» Task brief: List all lines of the data containing the word "preview".
##### Input data #####
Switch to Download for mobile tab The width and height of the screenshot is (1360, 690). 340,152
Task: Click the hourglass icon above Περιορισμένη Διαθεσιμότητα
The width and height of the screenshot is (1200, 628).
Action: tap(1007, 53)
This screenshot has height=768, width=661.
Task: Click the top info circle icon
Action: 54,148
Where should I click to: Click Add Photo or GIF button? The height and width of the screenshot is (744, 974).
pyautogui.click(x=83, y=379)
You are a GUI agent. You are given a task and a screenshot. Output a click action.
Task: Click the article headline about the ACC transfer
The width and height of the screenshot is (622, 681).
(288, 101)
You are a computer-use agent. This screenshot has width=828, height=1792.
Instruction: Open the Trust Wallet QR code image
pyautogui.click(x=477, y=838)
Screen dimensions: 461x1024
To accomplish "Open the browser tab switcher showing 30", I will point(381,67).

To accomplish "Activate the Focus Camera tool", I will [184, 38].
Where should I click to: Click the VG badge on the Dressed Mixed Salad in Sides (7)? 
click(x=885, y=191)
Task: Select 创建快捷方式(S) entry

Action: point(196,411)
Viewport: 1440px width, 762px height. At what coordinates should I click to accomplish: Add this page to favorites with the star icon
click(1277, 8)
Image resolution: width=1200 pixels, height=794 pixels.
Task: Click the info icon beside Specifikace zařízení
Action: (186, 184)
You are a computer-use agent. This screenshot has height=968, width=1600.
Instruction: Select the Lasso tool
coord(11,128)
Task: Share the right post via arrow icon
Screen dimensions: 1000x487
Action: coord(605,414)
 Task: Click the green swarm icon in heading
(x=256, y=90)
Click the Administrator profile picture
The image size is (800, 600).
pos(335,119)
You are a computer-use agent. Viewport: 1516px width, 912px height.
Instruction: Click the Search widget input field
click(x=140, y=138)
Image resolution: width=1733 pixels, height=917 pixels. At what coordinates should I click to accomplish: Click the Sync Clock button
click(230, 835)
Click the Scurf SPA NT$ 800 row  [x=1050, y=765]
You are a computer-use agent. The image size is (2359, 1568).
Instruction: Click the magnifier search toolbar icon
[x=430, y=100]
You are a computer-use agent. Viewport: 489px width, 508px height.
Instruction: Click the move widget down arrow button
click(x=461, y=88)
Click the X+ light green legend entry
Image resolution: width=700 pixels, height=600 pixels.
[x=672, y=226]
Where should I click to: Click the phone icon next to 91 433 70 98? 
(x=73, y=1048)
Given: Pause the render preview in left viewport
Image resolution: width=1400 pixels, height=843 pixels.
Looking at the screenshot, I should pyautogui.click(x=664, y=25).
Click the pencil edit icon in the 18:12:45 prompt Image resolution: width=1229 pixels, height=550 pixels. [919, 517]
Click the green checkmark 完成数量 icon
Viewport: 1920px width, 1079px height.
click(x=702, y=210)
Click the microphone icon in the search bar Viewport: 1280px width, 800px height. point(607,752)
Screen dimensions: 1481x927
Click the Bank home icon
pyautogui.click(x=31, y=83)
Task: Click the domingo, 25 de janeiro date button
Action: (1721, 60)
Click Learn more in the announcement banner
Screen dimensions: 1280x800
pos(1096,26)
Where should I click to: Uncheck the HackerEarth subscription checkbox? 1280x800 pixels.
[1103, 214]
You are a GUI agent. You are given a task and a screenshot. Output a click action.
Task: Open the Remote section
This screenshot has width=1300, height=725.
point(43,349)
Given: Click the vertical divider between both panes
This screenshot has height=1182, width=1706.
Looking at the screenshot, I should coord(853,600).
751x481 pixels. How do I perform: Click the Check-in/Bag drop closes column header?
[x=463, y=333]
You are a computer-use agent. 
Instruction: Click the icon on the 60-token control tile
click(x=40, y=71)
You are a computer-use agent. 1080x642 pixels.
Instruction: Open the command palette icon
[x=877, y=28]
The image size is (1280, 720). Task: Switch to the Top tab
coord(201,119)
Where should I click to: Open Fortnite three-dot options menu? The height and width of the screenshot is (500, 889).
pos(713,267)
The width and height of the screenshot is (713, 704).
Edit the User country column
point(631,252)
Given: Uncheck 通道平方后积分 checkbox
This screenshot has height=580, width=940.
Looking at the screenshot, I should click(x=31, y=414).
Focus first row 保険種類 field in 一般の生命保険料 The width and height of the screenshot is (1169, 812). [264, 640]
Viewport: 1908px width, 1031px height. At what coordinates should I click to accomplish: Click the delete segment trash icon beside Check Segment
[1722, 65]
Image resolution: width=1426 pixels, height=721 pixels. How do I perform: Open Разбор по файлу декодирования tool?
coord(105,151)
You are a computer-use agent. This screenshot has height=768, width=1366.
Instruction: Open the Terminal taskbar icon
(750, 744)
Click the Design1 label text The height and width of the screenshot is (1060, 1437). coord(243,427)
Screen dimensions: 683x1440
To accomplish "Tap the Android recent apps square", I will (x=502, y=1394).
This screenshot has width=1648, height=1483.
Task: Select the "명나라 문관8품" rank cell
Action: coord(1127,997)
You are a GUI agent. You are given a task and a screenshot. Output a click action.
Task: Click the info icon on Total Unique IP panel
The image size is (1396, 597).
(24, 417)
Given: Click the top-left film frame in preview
#####
» Written solution:
Given: Pause the render preview in left viewport
Given: Click the top-left film frame in preview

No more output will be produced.